▶ ASSIGNED TASK
In the passage on research in dance, what group at Harvard are Josh Goss and Matt Hemphill part of?

2011 Kate Freer interview with researchers at Harvard who study traumatic brain injuries (TBI)

Research: a verb, a noun, an activity, a way of noticing, a way of cataloguing. Research a way of moving with others, a way of moving ideas forward. Research, now at the core of so many of my activities.

The dance field is full of artists busy with research. They mean many different things by using the word even as some of our champions beg us not to use it in public because they think we employ it out of defensiveness; somehow we are trying to prove our knowledge has worth if we call it something recognizable to the intellectuals.

But I don't feel defensive. I feel full of passion for the many forms it takes and for the delightful discoveries that ensue. And I certainly don't feel we have any problem holding our own ideas and thoughts accountable in a universe that constructs a hierarchy in which the body and its concepts are at the bottom. As I have often said, movement artists, performers and choreographers alike are some of the most articulate and original thinkers anywhere.

So check in here for all kinds of things.

A note from Kate Freer about her work with Liz and the TBI researchers at Harvard:

In the fall of 2011 Dave Tennent and I were brought to Harvard by Liz Lerman as visiting artists both to work with her class, but also to begin the development process for our most recent collaboration "Healing Wars." Liz had been deep in research and rehearsal for some time, but this was the first time Dave and I really got to dive in.

While I would classify myself as a theatrical video designer, my roots are in documentary filmmaking. I find that most of my research is done by asking questions in front of a camera. There are things that come out during conversation that could be lost if it were not for the camera keeping record. Which is why I was so excited when Liz introduced us to Josh Goss and Matt Hemphill, Traumatic Brain Injury researchers at Harvard's Disease Biophysics Group.

The video posted at the top of this page is a selection from my conversation with Matt and Josh. After our conversation I began questioning the other ways in which medical advancements during wartime not only benefit society, but also change its course. While this is only the beginning of my side of the research, it is a very exciting beginning.

 

In early 2008, Liz and small team of dancers visited CERN to do research for Liz's piece "The Matter of Origins." Many physicists at CERN were game to spend time with us, and they helped us tremendously, but they weren't necessarily clear about what we intended to do with our research, and what "research" means for dance. So we made this video for them.

▶ DATASET CONTENT
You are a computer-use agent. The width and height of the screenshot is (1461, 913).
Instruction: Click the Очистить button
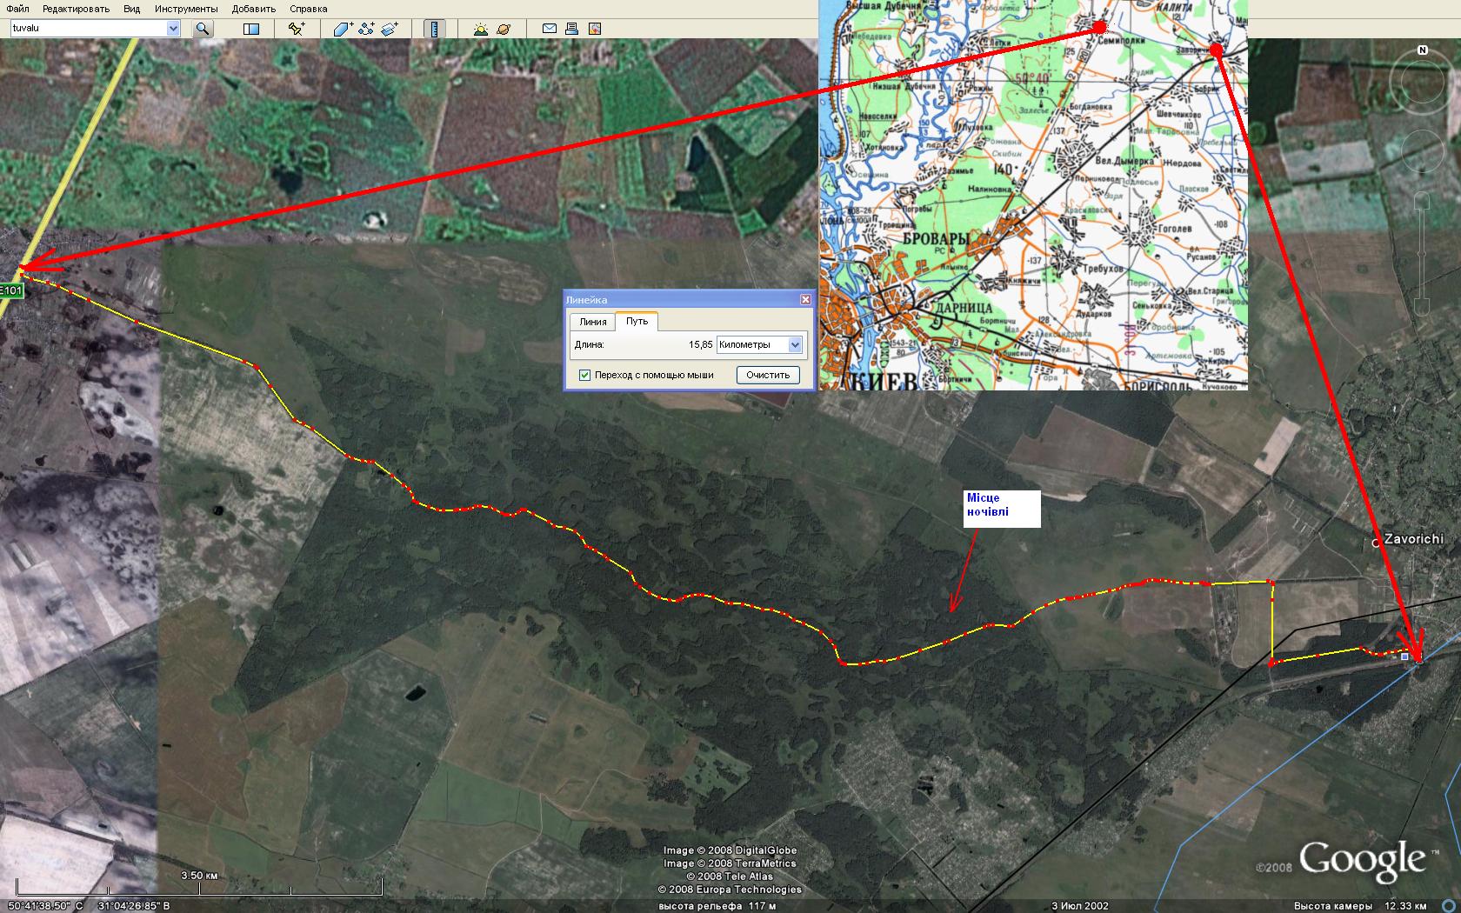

▶ ANSWER BOX
Harvard's Disease Biophysics Group